Information shown:
======
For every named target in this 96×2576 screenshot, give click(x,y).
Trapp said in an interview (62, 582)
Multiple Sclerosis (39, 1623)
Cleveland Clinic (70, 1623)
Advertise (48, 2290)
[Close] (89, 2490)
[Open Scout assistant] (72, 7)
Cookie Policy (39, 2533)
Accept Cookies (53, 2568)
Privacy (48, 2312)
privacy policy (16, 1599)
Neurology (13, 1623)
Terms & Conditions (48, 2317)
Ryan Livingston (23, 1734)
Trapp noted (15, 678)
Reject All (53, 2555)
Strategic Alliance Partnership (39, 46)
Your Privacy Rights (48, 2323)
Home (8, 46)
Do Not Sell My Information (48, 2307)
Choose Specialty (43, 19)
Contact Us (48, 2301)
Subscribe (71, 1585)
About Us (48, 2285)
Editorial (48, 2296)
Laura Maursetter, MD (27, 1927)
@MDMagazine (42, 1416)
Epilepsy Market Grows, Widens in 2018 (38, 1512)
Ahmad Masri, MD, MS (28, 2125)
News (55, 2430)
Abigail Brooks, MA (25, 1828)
======
Task goal: Show, from the entries above, every line that includes the string "Trapp".

Worked solution:
Trapp said in an interview (62, 582)
Trapp noted (15, 678)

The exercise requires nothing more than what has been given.